The world is well-realised and interesting, as are the characters.
Will definitely read the next novel in the series.
Tade Thompson's novel Rosewater is named after a city that has grown up around an alien edifice somewhere in Nigeria. Scenes before the edifice grew are intermingled with scenes that come after. The viewpoint character, Kaaro, is an interesting sort of antihero. Maybe I should say he's straight-up aheroic. He dislikes violence and avoids carrying a gun, but he is also inclined to shirk responsibility in small and large ways. His stealing in the earlier timeline seems like the kind of awful teenage choice people I care about have made. Some of the choices Kaaro makes in the alien-mediated psychic realm were harder for me to handle. This isn't a book that minds making readers ill-at-ease, though. If you weren't ever disconcerted, maybe it would have failed you.
The later-timeline Kaaro struck me as deeply, quietly depressed. I wondered for a long time whether he would align with the aliens, or with one of the groups trying to exploit or control them. In the end, Kaaro doesn't choose either option. He simply decides that he wants to be alive, and to be engaged with the world. This is mediated mostly through the woman he's in love with, and it's hard to say whether this resolve will stick once the new-relationship glow wears off. Maybe? They have compatible levels of weird secrets.
All of the women in Rosewater are intense, strong-minded, ambitious people. They know what they want, in a way that Kaaro often doesn't. I liked them very much; I particularly enjoyed a conversation Kaaro has with the brilliant engineer Oyin Da about what fraction of her has become alien and what fraction of her has turned into a robot. I wondered about the pattern, though, where the man gets to be feckless and uncertain, while the women are all strong. I've noticed it often before in comic novels--Pratchett in particular tends this way--and though I like all the tough complicated interesting women as individuals, in aggregate I sometimes wonder what this authorial choice says about who gets to be ordinary. It's a trickier pattern to criticize because fecklessness does have different costs, depending on who you are. That's why Kaaro's relentless refusal to play the hero matters, in the first place.

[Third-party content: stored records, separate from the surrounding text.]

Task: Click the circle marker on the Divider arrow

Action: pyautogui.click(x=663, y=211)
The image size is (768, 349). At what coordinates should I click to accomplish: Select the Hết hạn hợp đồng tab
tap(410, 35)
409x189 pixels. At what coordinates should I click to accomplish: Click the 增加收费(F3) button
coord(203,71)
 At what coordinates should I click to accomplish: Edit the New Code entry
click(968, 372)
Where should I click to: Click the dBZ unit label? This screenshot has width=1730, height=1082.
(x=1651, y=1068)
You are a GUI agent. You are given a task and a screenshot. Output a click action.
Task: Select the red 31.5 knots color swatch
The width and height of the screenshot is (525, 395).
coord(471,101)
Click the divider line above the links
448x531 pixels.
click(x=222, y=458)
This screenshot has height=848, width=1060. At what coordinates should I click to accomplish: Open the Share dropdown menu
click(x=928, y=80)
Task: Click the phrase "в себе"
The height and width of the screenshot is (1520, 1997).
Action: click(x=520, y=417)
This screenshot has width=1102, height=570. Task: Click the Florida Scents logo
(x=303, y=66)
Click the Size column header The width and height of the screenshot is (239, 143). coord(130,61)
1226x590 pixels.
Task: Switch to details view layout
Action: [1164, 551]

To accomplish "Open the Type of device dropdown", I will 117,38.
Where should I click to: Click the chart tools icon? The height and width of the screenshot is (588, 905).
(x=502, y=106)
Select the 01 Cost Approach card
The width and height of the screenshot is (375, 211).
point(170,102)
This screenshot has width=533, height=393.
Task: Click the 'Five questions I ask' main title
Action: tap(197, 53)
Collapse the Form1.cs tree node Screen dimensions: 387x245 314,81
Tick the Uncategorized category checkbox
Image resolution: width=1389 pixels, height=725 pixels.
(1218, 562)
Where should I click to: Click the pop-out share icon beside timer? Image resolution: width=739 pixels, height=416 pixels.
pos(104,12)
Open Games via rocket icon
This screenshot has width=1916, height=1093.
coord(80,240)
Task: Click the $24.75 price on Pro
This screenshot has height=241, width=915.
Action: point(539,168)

A truly unique science fiction experience set in Nigeria and exploring large questions about what it means to be human / alien / and what it means to feel and love.
Generally, straight science fiction is not my thing, but this was so well written and entertaining that I am excited to continue on in the series. The story opens with a cool, "Ready Player One-ish" start with the protagonist being a worker in an IT department of a bank. Evan that was interesting. Then the whole region goes to participate in the "Opening", an annual celebration (sort of) event that occurs and is thought to offer healing to those who have ailments of all sorts. There are pros and cons of this event and the fun starts there.
I would highly recommend this book and am looking forward to book #2 (already out) and then book #3 is out this fall.
#Rosewater #NetGalley
I especially liked this book because of its 2 points of view, set in 2 different times. Set in the future, the healing abilities of the alien biodome may have also given humans different powers. This is exceptional science fiction, highly readable, and recommended.